**Work task**
For the listing below, give the count of lines containing the string "agent" and nothing else.

**Data extract**
*-*-*

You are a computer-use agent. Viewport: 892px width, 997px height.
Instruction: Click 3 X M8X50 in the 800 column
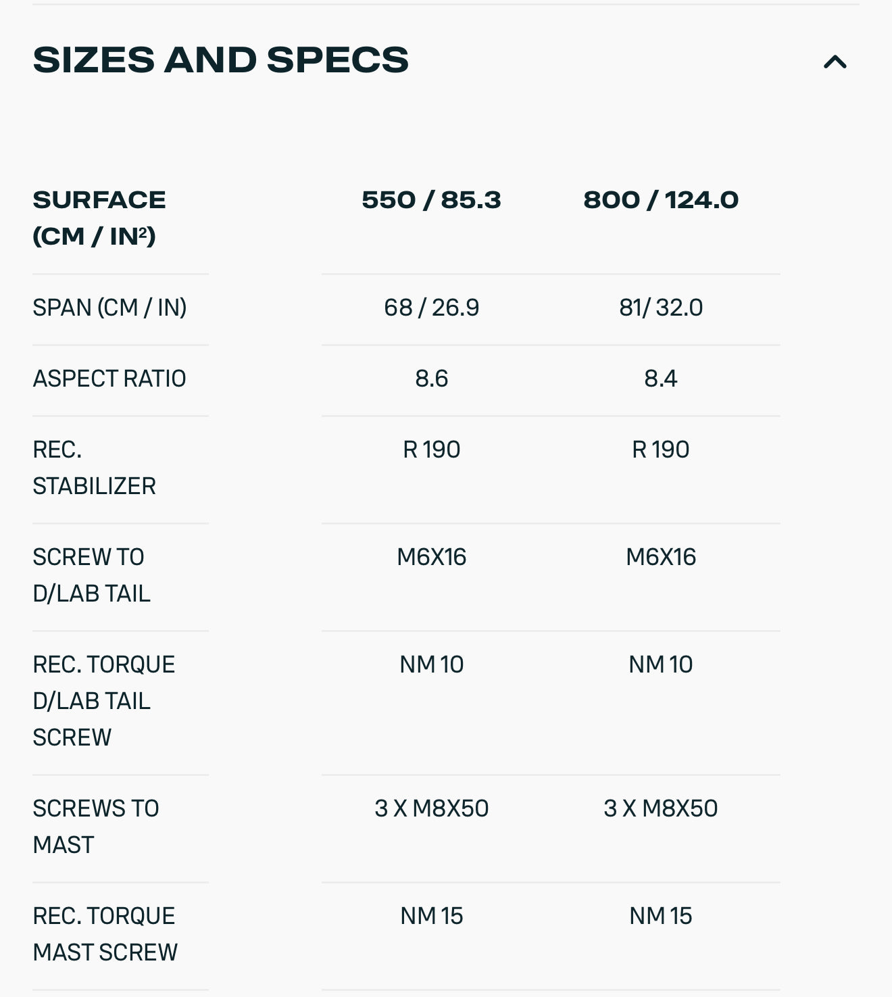coord(661,808)
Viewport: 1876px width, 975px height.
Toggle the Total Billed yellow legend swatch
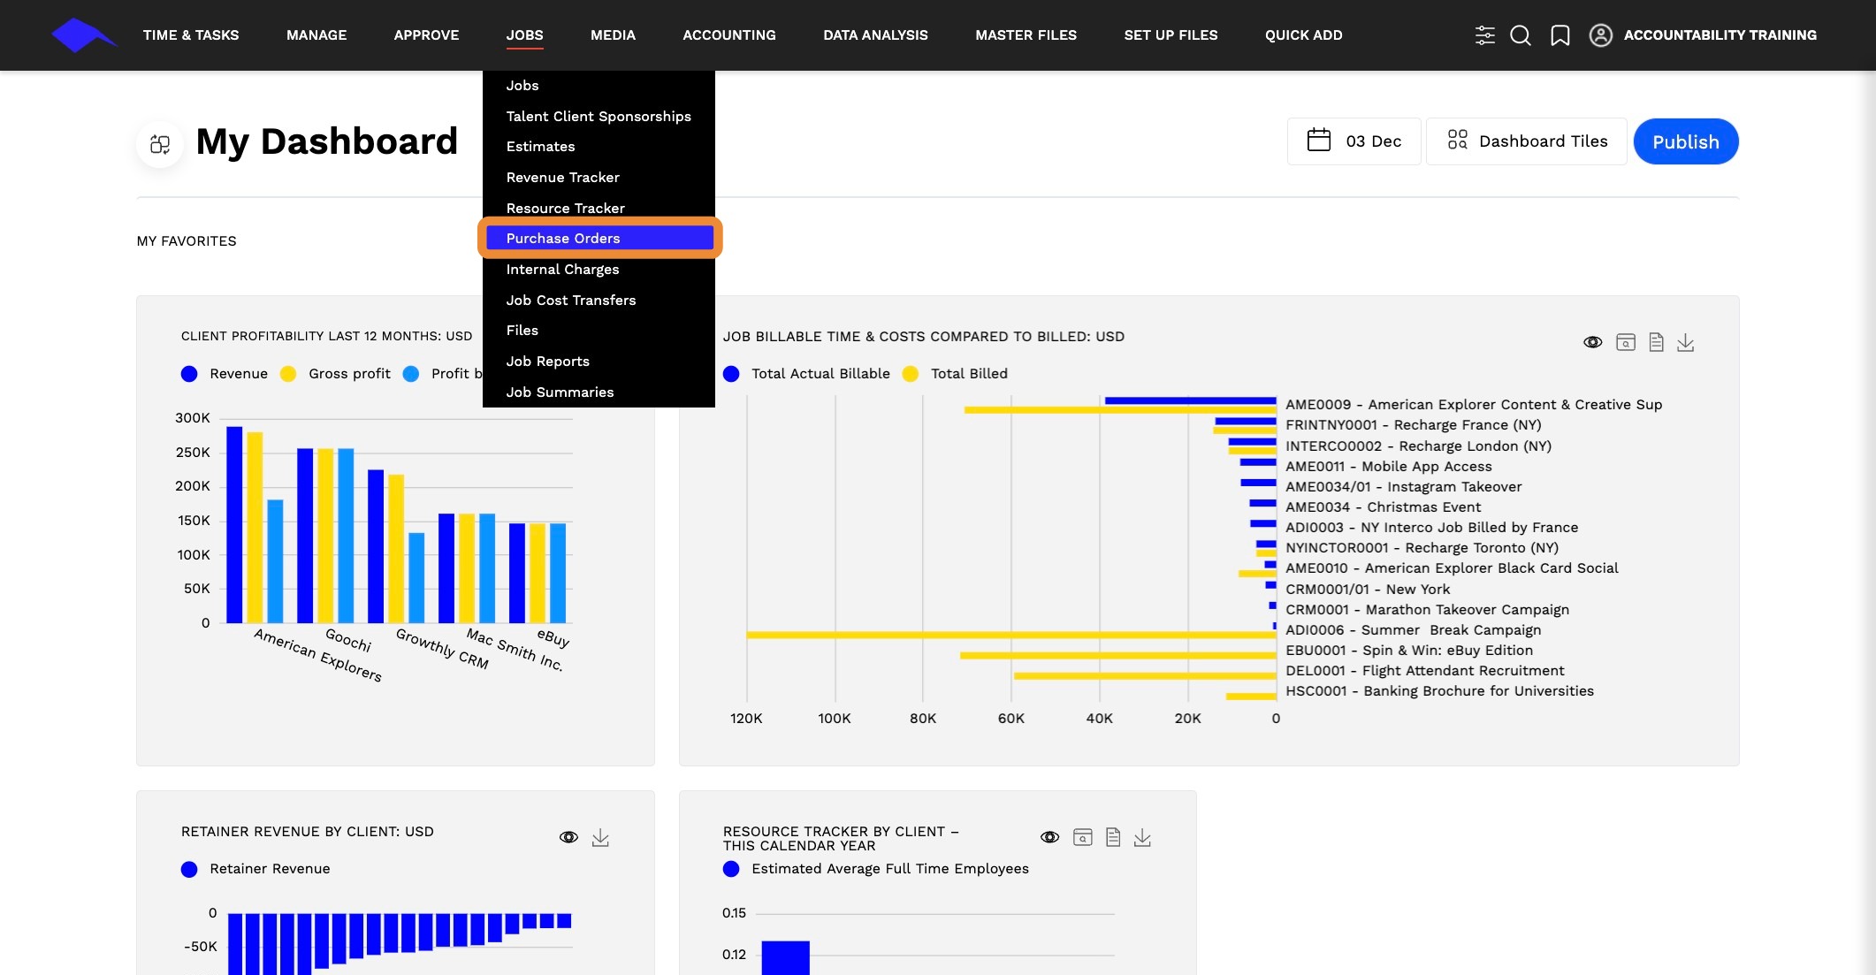[910, 374]
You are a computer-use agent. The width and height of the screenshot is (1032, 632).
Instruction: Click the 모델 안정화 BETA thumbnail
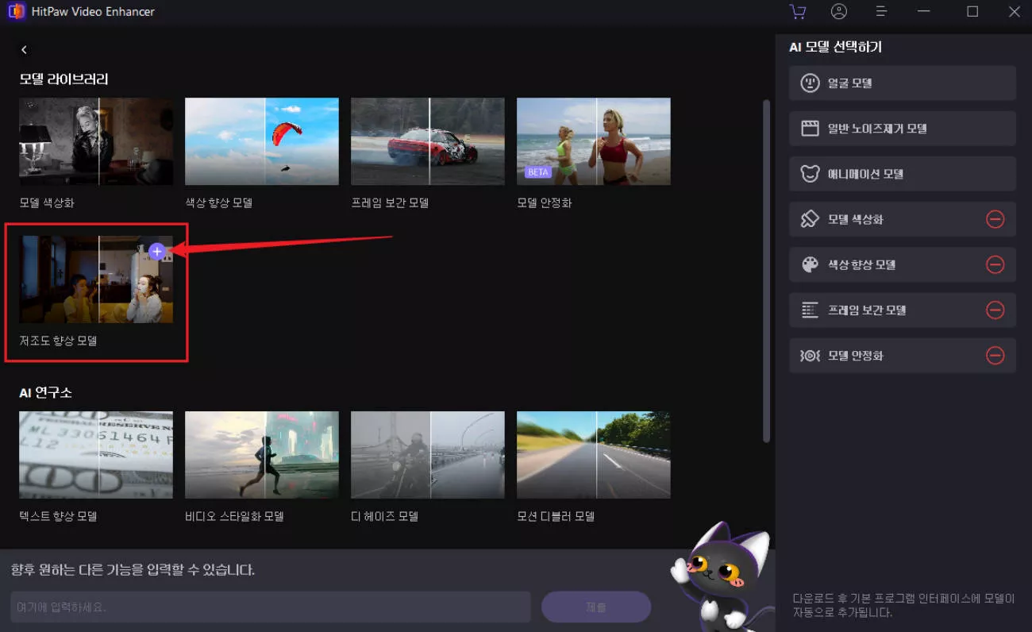click(593, 141)
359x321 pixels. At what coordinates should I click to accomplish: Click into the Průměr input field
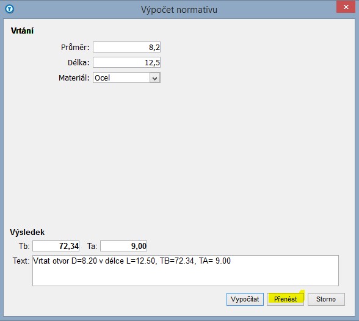126,47
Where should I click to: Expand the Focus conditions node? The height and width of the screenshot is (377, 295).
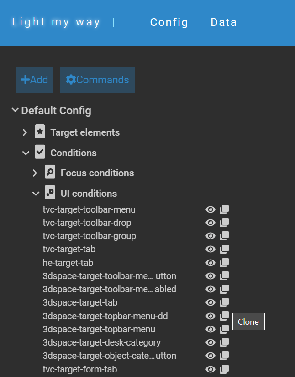click(x=35, y=173)
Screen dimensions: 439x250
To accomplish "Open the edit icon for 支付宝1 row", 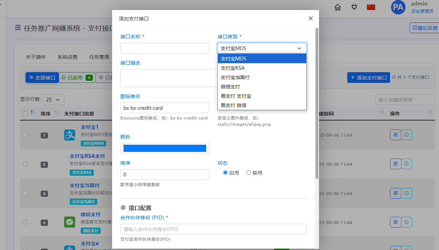I will (x=395, y=135).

*-*-*

**Written solution**
2